Text provided ▸
Styles returned to Albany as editor of the News. In 1872, he was elected to the Georgia Senate in an ironic turn of events, having killed a member of the Georgia House of Representatives in his earlier years. While a member of the Georgia General Assembly, Styles advocated for an unpopular cause. Public opinion overwhelmingly supported an attempt to repudiate bonds issued by the State, during the Bullock administration. Styles took an opposite position, arguing that value had been received, and that the bonds were "honest debts" of the state and should be paid. Passions on this issue ran high, and Styles nearly had another "personal encounter" with a political opponent, as well as the editor of the Atlanta Herald. But the prospect of a duel never materialized.

==Return to journalism==

After his legislative service, Styles sold the Albany newspaper in 1876 and returned to Atlanta as editor of the Georgia Daily Commonwealth and later as publisher of the Atlanta Telegraph. Both failed. Styles next tried his hand at the Gainesville Eagle, but that also failed. Whereupon Styles fell back on his legal training, establishing a law practice in Canton, Georgia. But the siren song of journalism called him back to Brunswick in November 1879, where he established himself as the editor of the weekly Seaport Appeal. After that newspaper floundered, Styles moved the family to Texas in 1881.

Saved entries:
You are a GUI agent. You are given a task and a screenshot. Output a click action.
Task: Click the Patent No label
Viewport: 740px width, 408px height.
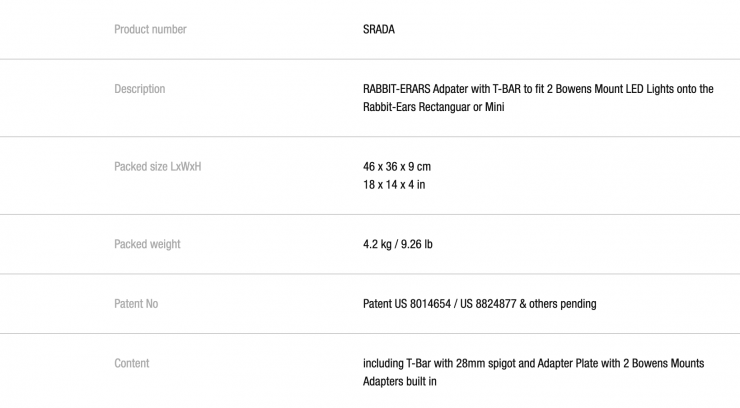136,304
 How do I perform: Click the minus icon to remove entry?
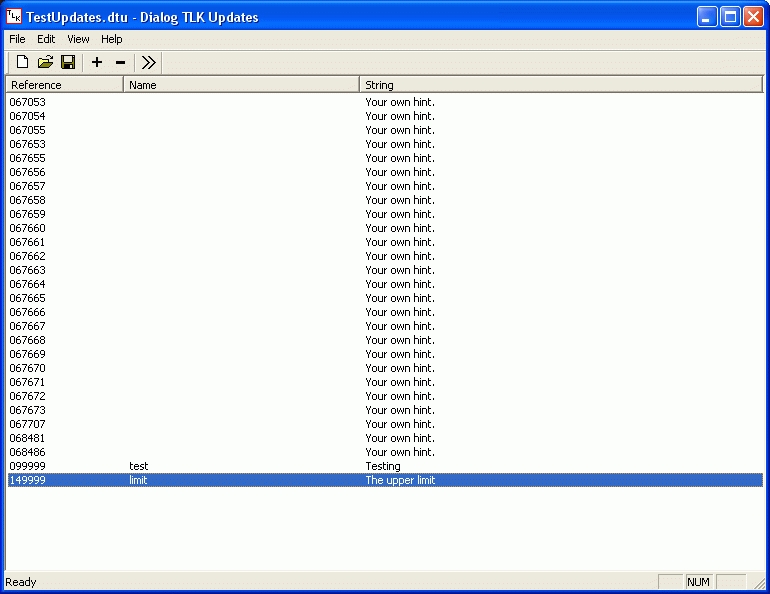(x=121, y=63)
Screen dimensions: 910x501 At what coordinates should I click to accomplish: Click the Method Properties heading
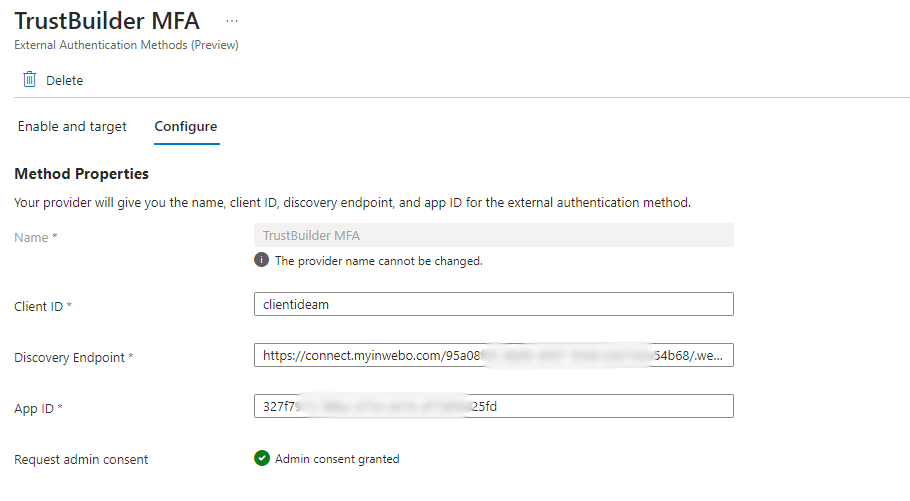point(82,174)
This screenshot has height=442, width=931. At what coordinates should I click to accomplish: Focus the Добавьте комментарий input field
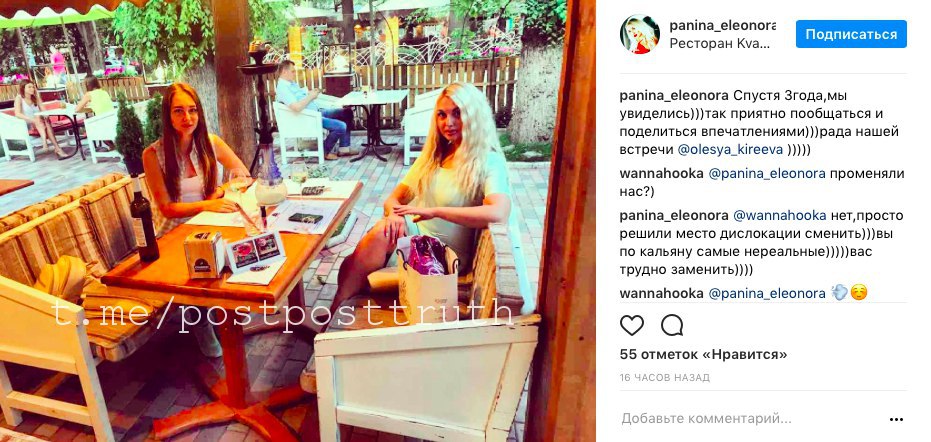coord(748,419)
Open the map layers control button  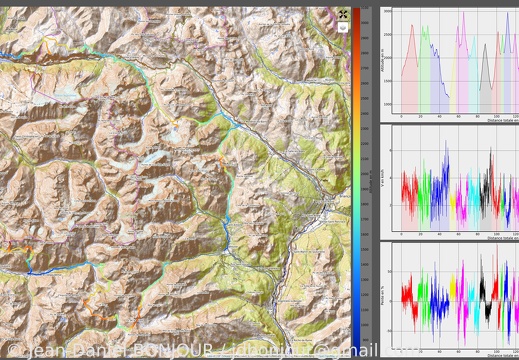pyautogui.click(x=343, y=27)
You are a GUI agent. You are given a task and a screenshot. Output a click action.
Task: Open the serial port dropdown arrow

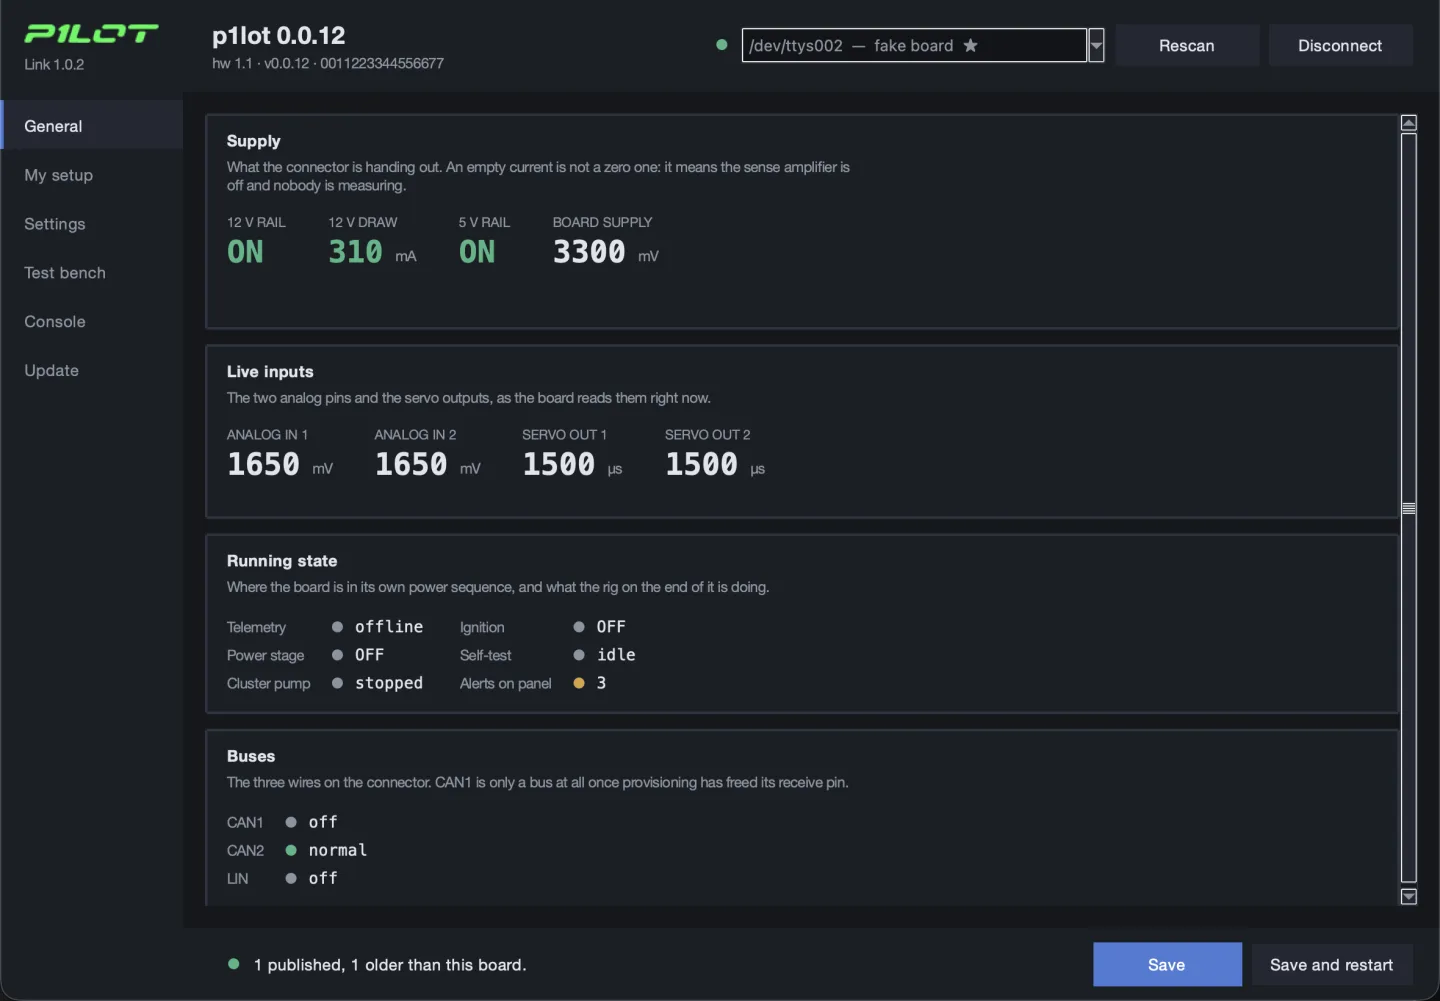[1097, 45]
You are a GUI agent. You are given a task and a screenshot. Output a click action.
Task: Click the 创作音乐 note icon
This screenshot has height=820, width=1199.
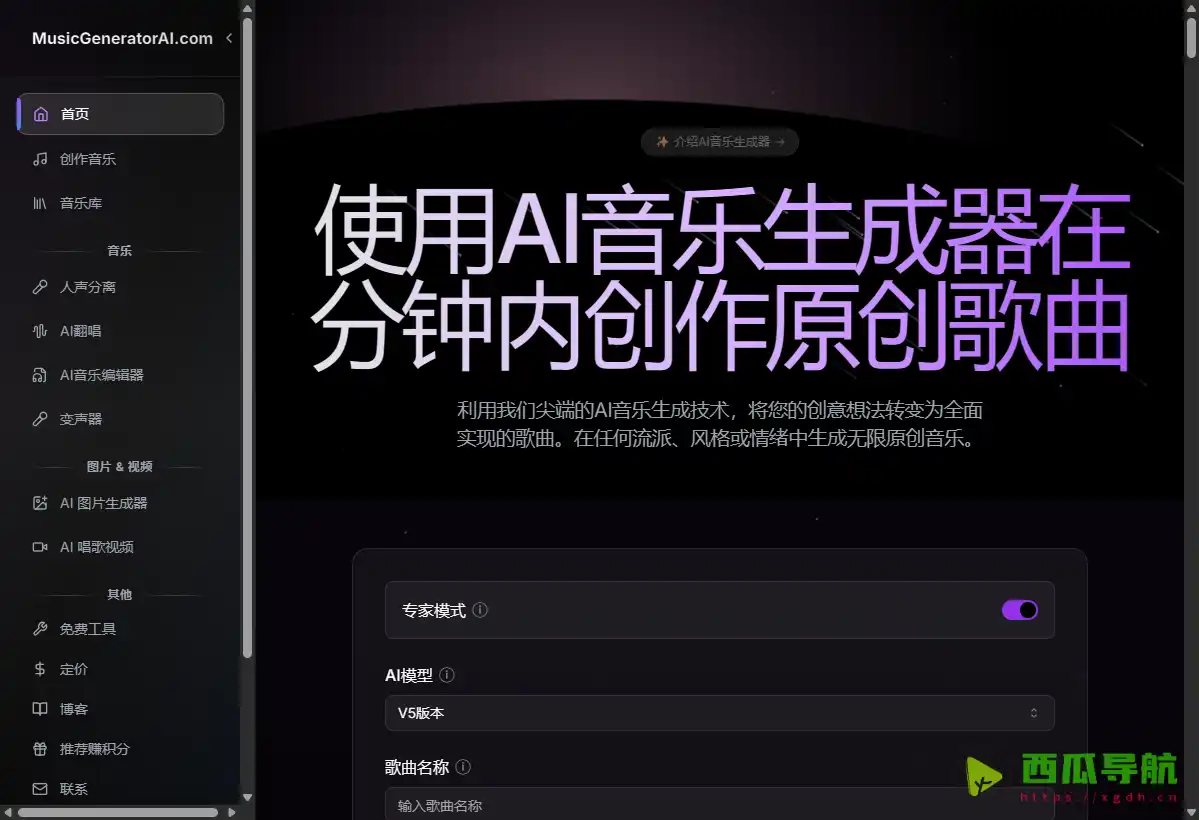point(40,159)

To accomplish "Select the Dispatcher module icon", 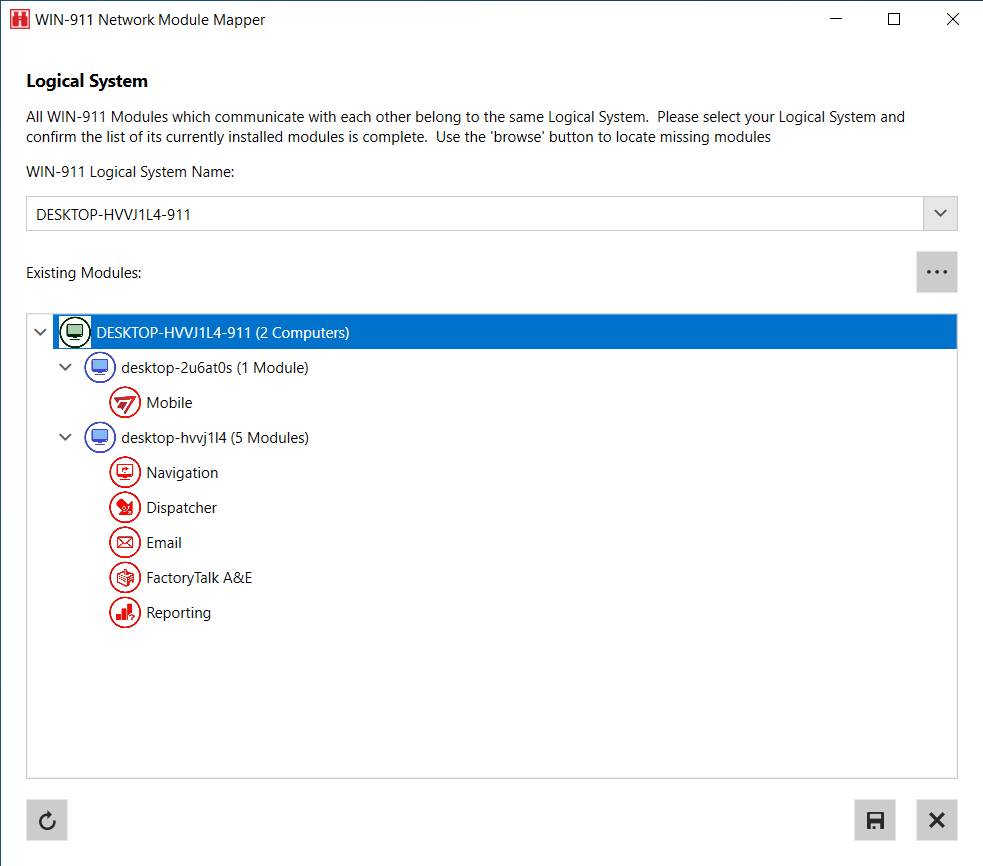I will click(124, 507).
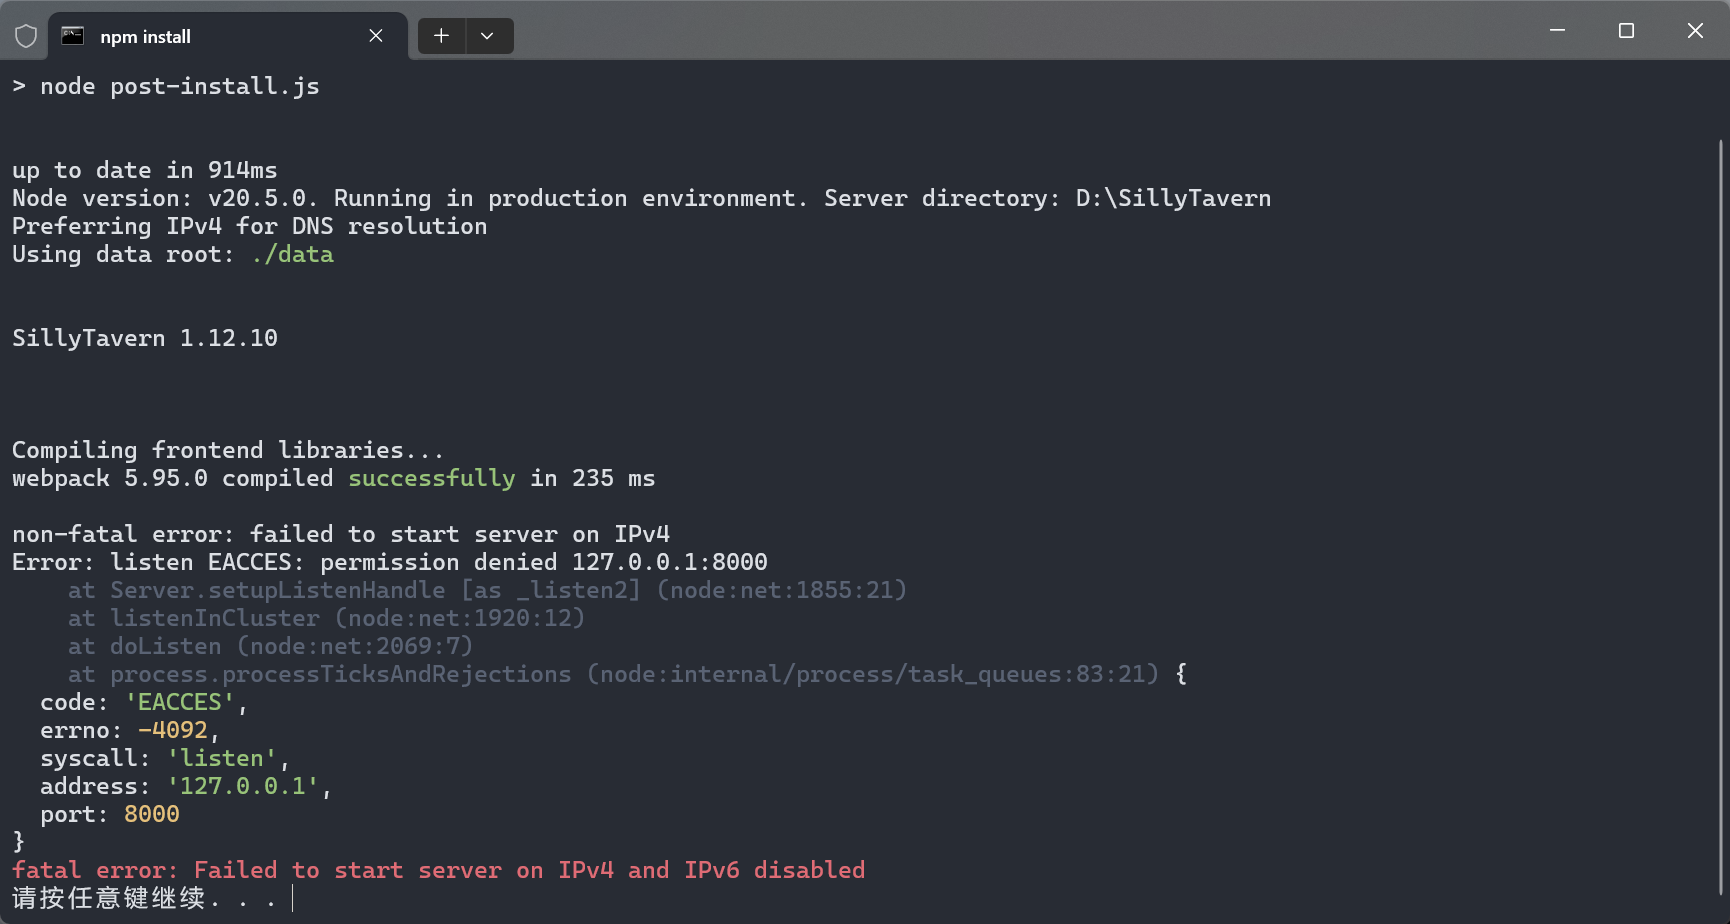Click the green '127.0.0.1' address value
The height and width of the screenshot is (924, 1730).
point(243,787)
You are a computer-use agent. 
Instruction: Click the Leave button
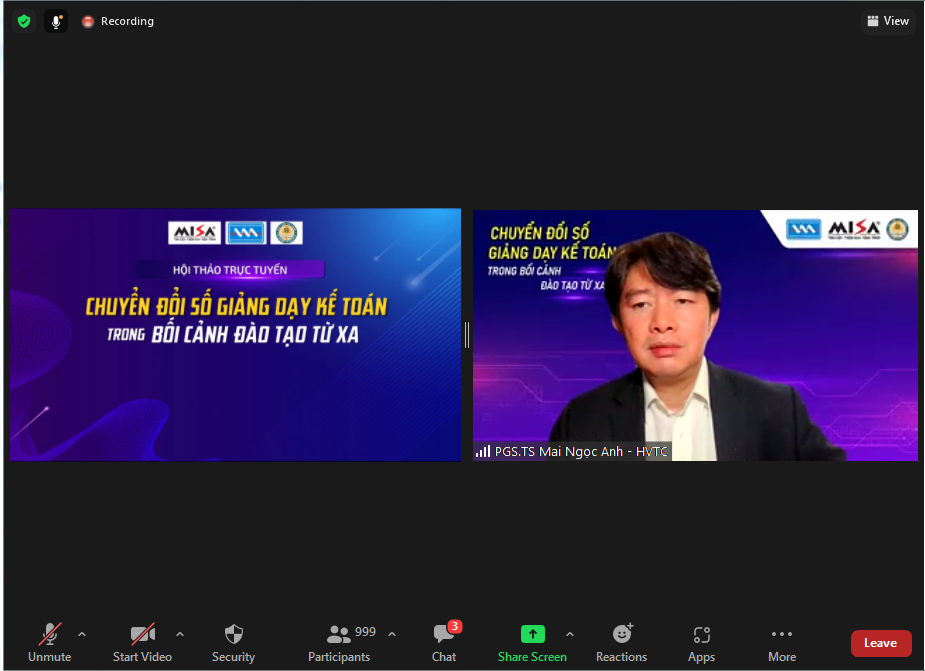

Required work ▸
**A)** What is the Spanish translation of this sentence from the passage about Styles: "Styles took an opposite position, arguing that value had been received, and that the bonds were "honest debts" of the state and should be paid."
**B)** Answer these from the passage about Styles:
(i) In what year was Styles elected to the Georgia Senate?
(ii) Which weekly newspaper did Styles edit in Brunswick?
(iii) To what state did Styles move the family in 1881?
**C)** Could you carry on the passage about Styles from the point where it stops?
You won't need the saved entries for any of this.

Answers to each task ▸
**A)** Styles adoptó la postura contraria, argumentando que se había recibido un valor y que los bonos eran "deudas honestas" del estado y debían pagarse.

**B)**
(i) 1872
(ii) The Seaport Appeal
(iii) Texas

**C)**
===Texas===

In Texas, over the next 16 years, except for a brief period when he was managing editor of the Birmingham Herald, Styles continued his journalistic ways, as editor, managing editor, or special writer for "more than a dozen Texas dailies and weeklies".

==Death and legacy==
Carey Wentworth Styles died at his home in Stephenville, Texas on February 23, 1897, and is buried in West End Cemetery. In 1945, an investigative reporter from The Atlanta Constitution contacted Styles' grandson, while researching an article on the paper's founder. The grandson was able to locate numerous trunks of papers and other material, in an attic, which were later donated to Emory University in Atlanta, becoming the University's Carey Wentworth Styles collection. In the late 2010s, Styles' silver Mexican-American War medal, which was either misplaced or lost to one of Styles' many creditors during his lifetime, was sold in an online auction. Other Styles war mementos and papers are retained in a collection held by the University of Texas at Arlington Special Collections archive.